### [Work item]
For this exercise, transcribe all of the entries exactly.
☆ ☆ ☆ ☆ ☆ ☆ ☆
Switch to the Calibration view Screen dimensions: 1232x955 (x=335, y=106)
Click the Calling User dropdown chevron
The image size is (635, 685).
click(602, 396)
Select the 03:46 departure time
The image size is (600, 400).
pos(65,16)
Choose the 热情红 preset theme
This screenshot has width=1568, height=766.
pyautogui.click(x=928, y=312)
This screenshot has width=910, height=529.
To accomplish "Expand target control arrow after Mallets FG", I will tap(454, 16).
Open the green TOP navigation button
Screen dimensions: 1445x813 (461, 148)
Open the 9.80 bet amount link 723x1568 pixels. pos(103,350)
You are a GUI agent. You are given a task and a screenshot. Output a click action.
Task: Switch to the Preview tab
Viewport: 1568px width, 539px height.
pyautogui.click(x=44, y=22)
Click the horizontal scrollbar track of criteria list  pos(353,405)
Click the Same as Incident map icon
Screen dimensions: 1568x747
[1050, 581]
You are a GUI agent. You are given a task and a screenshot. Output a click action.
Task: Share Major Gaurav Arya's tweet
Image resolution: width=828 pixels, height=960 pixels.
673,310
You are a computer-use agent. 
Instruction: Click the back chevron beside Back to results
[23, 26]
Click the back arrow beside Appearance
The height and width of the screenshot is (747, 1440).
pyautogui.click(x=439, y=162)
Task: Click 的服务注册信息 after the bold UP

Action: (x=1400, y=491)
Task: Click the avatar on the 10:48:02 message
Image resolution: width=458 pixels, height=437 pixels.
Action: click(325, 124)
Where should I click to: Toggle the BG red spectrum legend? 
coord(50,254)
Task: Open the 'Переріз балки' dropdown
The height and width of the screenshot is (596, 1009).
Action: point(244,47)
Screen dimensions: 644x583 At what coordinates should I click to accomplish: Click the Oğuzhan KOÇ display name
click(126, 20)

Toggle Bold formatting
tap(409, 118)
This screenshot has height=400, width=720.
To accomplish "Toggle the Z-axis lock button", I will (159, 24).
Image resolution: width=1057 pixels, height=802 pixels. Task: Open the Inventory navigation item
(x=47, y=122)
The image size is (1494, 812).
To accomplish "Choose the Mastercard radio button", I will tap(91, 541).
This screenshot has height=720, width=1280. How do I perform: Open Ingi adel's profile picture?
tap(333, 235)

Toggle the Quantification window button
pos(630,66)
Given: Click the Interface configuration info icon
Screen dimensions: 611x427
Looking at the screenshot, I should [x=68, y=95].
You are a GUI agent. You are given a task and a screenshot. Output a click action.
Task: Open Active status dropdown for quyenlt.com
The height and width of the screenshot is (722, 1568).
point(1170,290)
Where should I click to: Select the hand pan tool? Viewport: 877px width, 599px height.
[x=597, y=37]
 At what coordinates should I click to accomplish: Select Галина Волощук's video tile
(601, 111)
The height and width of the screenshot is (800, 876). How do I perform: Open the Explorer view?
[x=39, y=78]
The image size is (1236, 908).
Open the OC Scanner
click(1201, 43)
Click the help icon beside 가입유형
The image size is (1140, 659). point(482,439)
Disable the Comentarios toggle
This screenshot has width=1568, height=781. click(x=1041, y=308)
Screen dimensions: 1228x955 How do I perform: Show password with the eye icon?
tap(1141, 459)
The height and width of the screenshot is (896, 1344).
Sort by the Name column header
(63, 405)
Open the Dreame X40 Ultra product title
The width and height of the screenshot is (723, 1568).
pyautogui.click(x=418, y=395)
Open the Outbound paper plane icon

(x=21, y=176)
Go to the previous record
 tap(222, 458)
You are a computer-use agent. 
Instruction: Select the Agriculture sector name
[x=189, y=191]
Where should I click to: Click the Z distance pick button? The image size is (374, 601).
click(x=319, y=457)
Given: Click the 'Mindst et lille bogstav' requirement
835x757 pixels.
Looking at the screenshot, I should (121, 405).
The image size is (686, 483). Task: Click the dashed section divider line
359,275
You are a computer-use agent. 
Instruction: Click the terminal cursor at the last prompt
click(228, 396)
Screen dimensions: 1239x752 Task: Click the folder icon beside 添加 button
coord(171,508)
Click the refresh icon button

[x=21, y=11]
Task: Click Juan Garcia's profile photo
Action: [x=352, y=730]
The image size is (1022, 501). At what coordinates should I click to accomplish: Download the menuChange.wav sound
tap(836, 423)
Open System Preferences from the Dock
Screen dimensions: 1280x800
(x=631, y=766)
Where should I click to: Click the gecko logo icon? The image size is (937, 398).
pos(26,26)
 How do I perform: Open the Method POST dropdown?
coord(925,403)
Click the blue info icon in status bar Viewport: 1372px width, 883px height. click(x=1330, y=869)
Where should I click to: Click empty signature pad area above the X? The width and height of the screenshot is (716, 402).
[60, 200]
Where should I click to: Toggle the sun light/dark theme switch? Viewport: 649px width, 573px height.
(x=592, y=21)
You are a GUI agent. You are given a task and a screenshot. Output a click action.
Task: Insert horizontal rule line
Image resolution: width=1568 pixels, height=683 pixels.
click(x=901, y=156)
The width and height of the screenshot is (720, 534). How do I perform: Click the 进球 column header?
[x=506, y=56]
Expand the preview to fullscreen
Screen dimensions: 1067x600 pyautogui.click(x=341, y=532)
☆ ☆ ☆ ☆ ☆ ☆ ☆
### [Response]
Switch to the Calibration view Screen dimensions: 1232x955 (x=335, y=106)
Click the Calling User dropdown chevron
The image size is (635, 685).
click(602, 396)
Select the 03:46 departure time
The image size is (600, 400).
pos(65,16)
Choose the 热情红 preset theme
This screenshot has width=1568, height=766.
pyautogui.click(x=928, y=312)
This screenshot has width=910, height=529.
To accomplish "Expand target control arrow after Mallets FG", I will tap(454, 16).
Open the green TOP navigation button
Screen dimensions: 1445x813 (461, 148)
Open the 9.80 bet amount link 723x1568 pixels. pos(103,350)
You are a GUI agent. You are given a task and a screenshot. Output a click action.
Task: Switch to the Preview tab
Viewport: 1568px width, 539px height.
pyautogui.click(x=44, y=22)
Click the horizontal scrollbar track of criteria list  pos(353,405)
Click the Same as Incident map icon
Screen dimensions: 1568x747
[1050, 581]
You are a GUI agent. You are given a task and a screenshot. Output a click action.
Task: Share Major Gaurav Arya's tweet
Image resolution: width=828 pixels, height=960 pixels.
673,310
You are a computer-use agent. 
Instruction: Click the back chevron beside Back to results
[23, 26]
Click the back arrow beside Appearance
The height and width of the screenshot is (747, 1440).
pyautogui.click(x=439, y=162)
Task: Click 的服务注册信息 after the bold UP

Action: (x=1400, y=491)
Task: Click the avatar on the 10:48:02 message
Image resolution: width=458 pixels, height=437 pixels.
Action: click(325, 124)
Where should I click to: Toggle the BG red spectrum legend? 
coord(50,254)
Task: Open the 'Переріз балки' dropdown
The height and width of the screenshot is (596, 1009).
Action: point(244,47)
Screen dimensions: 644x583 At what coordinates should I click to accomplish: Click the Oğuzhan KOÇ display name
click(126, 20)

Toggle Bold formatting
tap(409, 118)
This screenshot has height=400, width=720.
To accomplish "Toggle the Z-axis lock button", I will (159, 24).
Image resolution: width=1057 pixels, height=802 pixels. Task: Open the Inventory navigation item
(x=47, y=122)
The image size is (1494, 812).
To accomplish "Choose the Mastercard radio button", I will tap(91, 541).
This screenshot has height=720, width=1280. How do I perform: Open Ingi adel's profile picture?
tap(333, 235)

Toggle the Quantification window button
pos(630,66)
Given: Click the Interface configuration info icon
Screen dimensions: 611x427
Looking at the screenshot, I should [x=68, y=95].
You are a GUI agent. You are given a task and a screenshot. Output a click action.
Task: Open Active status dropdown for quyenlt.com
The height and width of the screenshot is (722, 1568).
point(1170,290)
Where should I click to: Select the hand pan tool? Viewport: 877px width, 599px height.
[x=597, y=37]
 At what coordinates should I click to accomplish: Select Галина Волощук's video tile
(601, 111)
The height and width of the screenshot is (800, 876). How do I perform: Open the Explorer view?
[x=39, y=78]
The image size is (1236, 908).
Open the OC Scanner
click(1201, 43)
Click the help icon beside 가입유형
The image size is (1140, 659). point(482,439)
Disable the Comentarios toggle
This screenshot has width=1568, height=781. click(x=1041, y=308)
Screen dimensions: 1228x955 How do I perform: Show password with the eye icon?
tap(1141, 459)
The height and width of the screenshot is (896, 1344).
Sort by the Name column header
(63, 405)
Open the Dreame X40 Ultra product title
The width and height of the screenshot is (723, 1568).
pyautogui.click(x=418, y=395)
Open the Outbound paper plane icon

(x=21, y=176)
Go to the previous record
 tap(222, 458)
You are a computer-use agent. 
Instruction: Select the Agriculture sector name
[x=189, y=191]
Where should I click to: Click the Z distance pick button? The image size is (374, 601).
click(x=319, y=457)
Given: Click the 'Mindst et lille bogstav' requirement
835x757 pixels.
Looking at the screenshot, I should (121, 405).
The image size is (686, 483). Task: Click the dashed section divider line
359,275
You are a computer-use agent. 
Instruction: Click the terminal cursor at the last prompt
click(228, 396)
Screen dimensions: 1239x752 Task: Click the folder icon beside 添加 button
coord(171,508)
Click the refresh icon button

[x=21, y=11]
Task: Click Juan Garcia's profile photo
Action: [x=352, y=730]
The image size is (1022, 501). At what coordinates should I click to accomplish: Download the menuChange.wav sound
tap(836, 423)
Open System Preferences from the Dock
Screen dimensions: 1280x800
(x=631, y=766)
Where should I click to: Click the gecko logo icon? The image size is (937, 398).
pos(26,26)
 How do I perform: Open the Method POST dropdown?
coord(925,403)
Click the blue info icon in status bar Viewport: 1372px width, 883px height. click(x=1330, y=869)
Where should I click to: Click empty signature pad area above the X? The width and height of the screenshot is (716, 402).
[60, 200]
Where should I click to: Toggle the sun light/dark theme switch? Viewport: 649px width, 573px height.
(x=592, y=21)
You are a GUI agent. You are given a task and a screenshot. Output a click action.
Task: Insert horizontal rule line
Image resolution: width=1568 pixels, height=683 pixels.
click(x=901, y=156)
The width and height of the screenshot is (720, 534). How do I perform: Click the 进球 column header?
[x=506, y=56]
Expand the preview to fullscreen
Screen dimensions: 1067x600 pyautogui.click(x=341, y=532)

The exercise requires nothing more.